The Commerce Department is nearing full deployment of an enterprise IT cost transparency dashboard that officials say will provide department-wide visibility into technology spending and help identify significantly more cost savings across the department’s 13 operating units.
Speaking at IBM Think Gov 2026, Andi Fisher-Colwill, acting deputy CIO for policy and business management at the Commerce Department, said the milestone marks a significant step in Commerce’s years-long technology business management (TBM) effort.
“We are in the process right now of deploying our ApptioOne IT cost transparency dashboard,” Fisher-Colwill said during a breakout session on TBM. “All Commerce operating units across all 13 units across all of our mission sets have now ingested their data into the dashboard.”
While the department is still relying on manual uploads for now, Fisher-Colwill said automated feeds are expected after Commerce completes a modernization of its core financial system.
“We have not quite the automated data feeds yet,” she said. “We have a little complication in that we’re in the middle of a major modernization of our core financial system, so we’ll be getting those automated data feeds set up in maybe six months or so from now when we complete that migration.”
The dashboard will provide what Fisher-Colwill described as a “single pane of glass” spanning the department’s enterprise and operating unit-level operations.
“What we can see through our TBM program – and it will be more automated, clearer, and easier with the cost transparency dashboard – is where we have outliers, where we can consolidate,” she said, adding that will allow the department to “redirect those funds to high-priority mission IT.”
The department’s efforts have already generated measurable results, according to Bob Carter, vice president for public sector at Apptio, an IBM company. Carter moderated the session with Fisher-Colwill.
“To date, they’ve been able to allocate 100% of their $2.9 billion budget over the course of the efforts that have been going on across all of Commerce,” Carter said. “They’ve also been able to identify over $55 million in savings as part of this process, getting their arms around their IT spend.”
Fisher-Colwill suggested that figure could grow substantially as Commerce gains deeper visibility into commodity IT services through the new dashboard.
“I think we can easily triple that [$55 million] number, looking at commodity IT, and we’ll get there with the deployment of that dashboard,” Fisher-Colwill said.
Fisher-Colwill previewed the dashboard in May at the 2026 Apptio Public Sector Summit.
The initiative builds on a TBM program Commerce began roughly five years ago, when officials started mapping budget object classes and product service codes to the TBM taxonomy across the department’s diverse operating units.
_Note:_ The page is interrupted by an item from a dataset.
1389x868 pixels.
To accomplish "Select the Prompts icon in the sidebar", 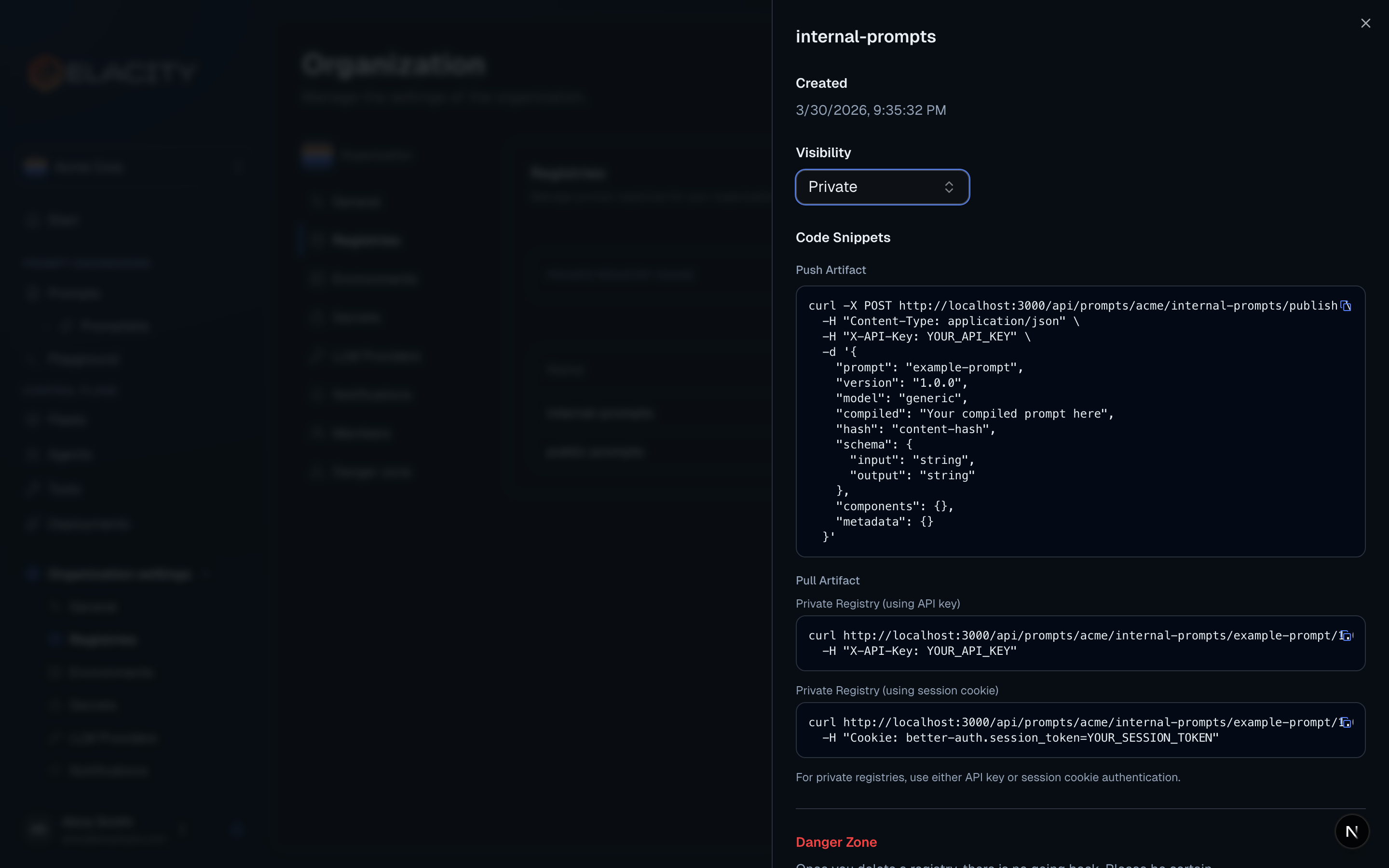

According to Fisher-Colwill, establishing a common framework has enabled Commerce to compare technology spending across mission areas and identify opportunities for consolidation and investment prioritization.
“Applying that TBM taxonomy in a uniform way gave us the ability to look across these very diverse customers, these very diverse mission sets, [and] very diverse sets of solutions and identify the commonalities across them,” she said.